■ Text block:

** Start **

The USP of Peak Princess is offering any of my designs in the size and Liberty print of your choice. Liberty of London have been wonderfully supportive. My sister-in-law Sophie is the Design Director at Jellycat toys stocked by Liberty’s Regent Street store. She suggested I contact them and show them my samples - they loved the designs and agreed to supply me and featured my debut range on their Liberty Loves blog. The tana lawn is silky soft and a dream to work with as the weave is so fine.

The bridal side of the business has really grown. The range of Liberty prints and constant introduction of new designs gives customers almost limitless choice. It means brides can easily match dresses to their colour theme and add touches of Liberty for ushers and page boys with waistcoats and ties. I stock about 50 prints but increasingly people are choosing their own prints and posting them to me so we’re working on a BYO (buy your own) section of the website with advice on lengths to buy and dress-making price quotes.

Fabric designer Kate Yorke who makes my accessories lives just down the road while Millie lives in London. We’ve come to quite an efficient system of posting patterns and fabrics back and forth. It helps that she’s super organised and her sewing is amazing. My Mum was a couture designer (also now living in London) and she oohs and aahs over the quality of Millie’s seaming and hemming! We talk a few times a week and text and email throughout the day. It’s a delight to have someone to puzzle over a pattern with or to let off steam about a demanding bridal customer.

10.30am
I try and allocate 2 hour blocks to PR clients. I’m privileged to be able to pick and choose. I’m working with a wonderful not-for-profit company Community Sports Trust which runs a grassroots sports project called the Derbyshire Village Games; and also for an adventure sports events consultancy which runs the Sheffield Adventure Film Festival and Cliffhanger Outdoors Festival. Both have gone so well that we’re launching a new Peak District film and speaker weekend called the Buxton Adventure Festival in October. I also freelance for a brilliant Brummie PR guru called Neil and am running Social Media for Sport courses. My latest client is a local website designer. So my life is a weird and wonderful mix of sport and sewing! I keep my hand in at radio producing a podcast series and doing the odd shift reading the news at High Peak Radio.

12.30
Nik does all the cooking. We try our best to force ourselves to stop and shut our laptops. I’ve developed a wheat intolerance so sandwiches are out. Lunch is often jacket potatoes or salads. We’re lucky to have a great deli in the village and on Friday’s we try and take a long lunch at our favourite cafe (In a Pickle in Chapel-en-le-Frith). My ultimate aim is to take Friday afternoons off but it’s a pipe dream at the moment.


1.30pm
I work two two-hour blocks - generally PR after lunch and sewing later on in the day as I’m still taking on the odd order myself and am working on persuading Millie to make boys’ clothes. She loves dresses. At the moment I’m mainly dealing with men’s ties which have really taken off. It took months and months to develop a pattern I was happy with and find a weight that cut the mustard with my husband and his friends.

** End **

■ Written instruction:
According to the Peak Princess text, at which radio station does the writer occasionally read the news? Rely solely on the text above when answering.

■ Provided data:
** Start **

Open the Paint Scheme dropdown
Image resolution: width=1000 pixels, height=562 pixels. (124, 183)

** End **
** Start **

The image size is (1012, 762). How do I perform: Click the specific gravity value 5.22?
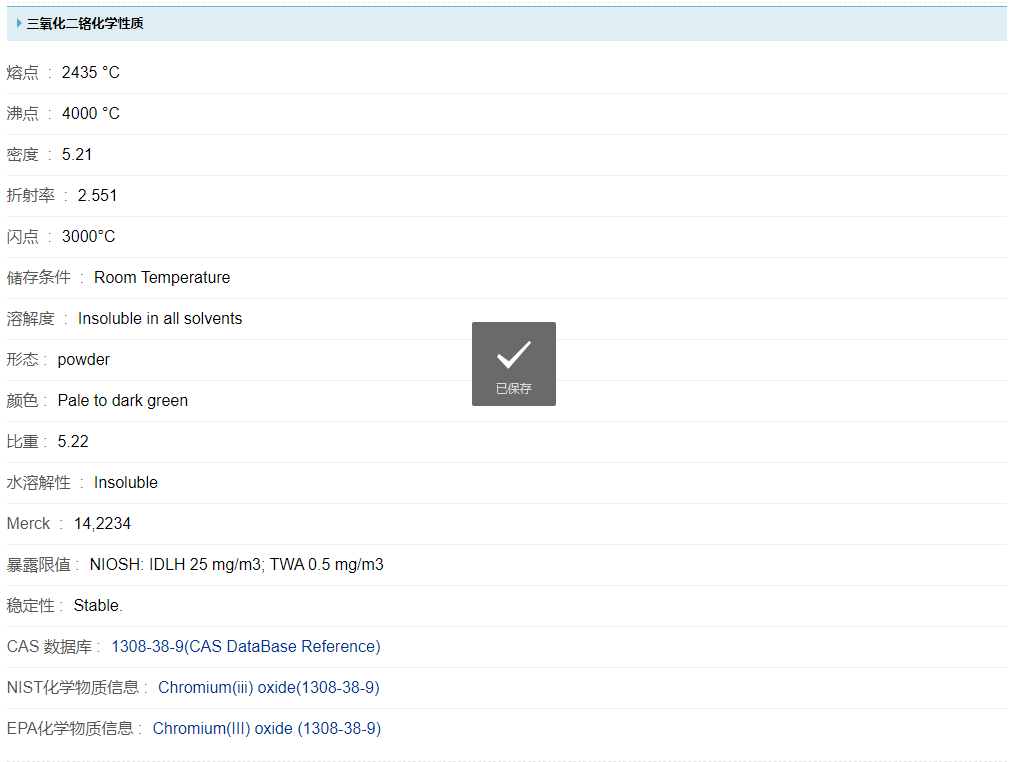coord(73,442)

** End **

■ Answer below:
High Peak Radio.